(Stored data entries)
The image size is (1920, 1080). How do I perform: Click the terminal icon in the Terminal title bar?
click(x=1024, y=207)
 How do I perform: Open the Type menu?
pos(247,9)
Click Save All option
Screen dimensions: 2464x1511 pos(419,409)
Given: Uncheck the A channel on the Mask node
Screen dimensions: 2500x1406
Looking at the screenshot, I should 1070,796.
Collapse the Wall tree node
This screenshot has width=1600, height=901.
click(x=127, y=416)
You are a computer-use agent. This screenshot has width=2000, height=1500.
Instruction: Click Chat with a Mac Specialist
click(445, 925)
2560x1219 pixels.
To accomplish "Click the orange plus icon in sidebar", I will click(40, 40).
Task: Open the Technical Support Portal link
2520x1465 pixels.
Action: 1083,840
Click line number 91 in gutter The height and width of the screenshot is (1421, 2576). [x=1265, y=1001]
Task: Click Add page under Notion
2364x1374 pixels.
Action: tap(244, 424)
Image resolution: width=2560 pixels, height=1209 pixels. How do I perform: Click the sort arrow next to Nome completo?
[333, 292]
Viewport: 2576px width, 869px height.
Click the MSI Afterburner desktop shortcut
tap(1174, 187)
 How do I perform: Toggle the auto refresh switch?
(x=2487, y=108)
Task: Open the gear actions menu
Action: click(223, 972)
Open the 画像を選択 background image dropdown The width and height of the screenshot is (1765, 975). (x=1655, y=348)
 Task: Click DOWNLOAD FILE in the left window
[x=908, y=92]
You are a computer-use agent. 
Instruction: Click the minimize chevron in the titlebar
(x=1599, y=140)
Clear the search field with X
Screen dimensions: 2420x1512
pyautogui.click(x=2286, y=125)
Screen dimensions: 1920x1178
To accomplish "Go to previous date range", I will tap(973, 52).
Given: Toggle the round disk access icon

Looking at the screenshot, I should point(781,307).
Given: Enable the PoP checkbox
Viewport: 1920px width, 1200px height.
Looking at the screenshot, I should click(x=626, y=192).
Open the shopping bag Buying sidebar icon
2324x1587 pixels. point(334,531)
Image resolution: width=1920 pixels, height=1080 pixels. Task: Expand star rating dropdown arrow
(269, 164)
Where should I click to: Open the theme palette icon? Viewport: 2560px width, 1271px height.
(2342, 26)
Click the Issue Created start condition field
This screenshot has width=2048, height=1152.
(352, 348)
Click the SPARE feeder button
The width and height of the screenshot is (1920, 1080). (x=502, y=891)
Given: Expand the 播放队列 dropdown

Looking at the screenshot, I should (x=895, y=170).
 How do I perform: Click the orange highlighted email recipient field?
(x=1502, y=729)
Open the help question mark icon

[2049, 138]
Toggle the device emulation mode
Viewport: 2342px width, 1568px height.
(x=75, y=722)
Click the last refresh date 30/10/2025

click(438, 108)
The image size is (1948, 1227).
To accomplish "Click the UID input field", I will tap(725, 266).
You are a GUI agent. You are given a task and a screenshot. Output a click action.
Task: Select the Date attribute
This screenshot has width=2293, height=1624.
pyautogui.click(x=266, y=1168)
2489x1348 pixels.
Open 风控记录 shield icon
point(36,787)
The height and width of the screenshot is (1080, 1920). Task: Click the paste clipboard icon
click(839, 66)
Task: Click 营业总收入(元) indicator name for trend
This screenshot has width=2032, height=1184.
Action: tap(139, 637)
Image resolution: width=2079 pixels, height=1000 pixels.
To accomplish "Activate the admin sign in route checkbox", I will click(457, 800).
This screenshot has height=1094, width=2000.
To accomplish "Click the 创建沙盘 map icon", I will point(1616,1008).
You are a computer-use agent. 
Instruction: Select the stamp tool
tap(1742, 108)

**WHAT IS EXPECTED**
If a line comes after the one that contains "Screen dimensions: 1920x1178", leave it out; return every line of the entries up to that point exactly, starting with the first, with that line included.

**RESULT OF THE TASK**
The image size is (1920, 1080). How do I perform: Click the terminal icon in the Terminal title bar?
click(x=1024, y=207)
 How do I perform: Open the Type menu?
pos(247,9)
Click Save All option
Screen dimensions: 2464x1511 pos(419,409)
Given: Uncheck the A channel on the Mask node
Screen dimensions: 2500x1406
Looking at the screenshot, I should 1070,796.
Collapse the Wall tree node
This screenshot has width=1600, height=901.
click(x=127, y=416)
You are a computer-use agent. This screenshot has width=2000, height=1500.
Instruction: Click Chat with a Mac Specialist
click(445, 925)
2560x1219 pixels.
To accomplish "Click the orange plus icon in sidebar", I will click(40, 40).
Task: Open the Technical Support Portal link
2520x1465 pixels.
Action: 1083,840
Click line number 91 in gutter The height and width of the screenshot is (1421, 2576). [x=1265, y=1001]
Task: Click Add page under Notion
2364x1374 pixels.
Action: tap(244, 424)
Image resolution: width=2560 pixels, height=1209 pixels. How do I perform: Click the sort arrow next to Nome completo?
[333, 292]
Viewport: 2576px width, 869px height.
Click the MSI Afterburner desktop shortcut
tap(1174, 187)
 How do I perform: Toggle the auto refresh switch?
(x=2487, y=108)
Task: Open the gear actions menu
Action: click(223, 972)
Open the 画像を選択 background image dropdown The width and height of the screenshot is (1765, 975). (x=1655, y=348)
 Task: Click DOWNLOAD FILE in the left window
[x=908, y=92]
You are a computer-use agent. 
Instruction: Click the minimize chevron in the titlebar
(x=1599, y=140)
Clear the search field with X
Screen dimensions: 2420x1512
pyautogui.click(x=2286, y=125)
Screen dimensions: 1920x1178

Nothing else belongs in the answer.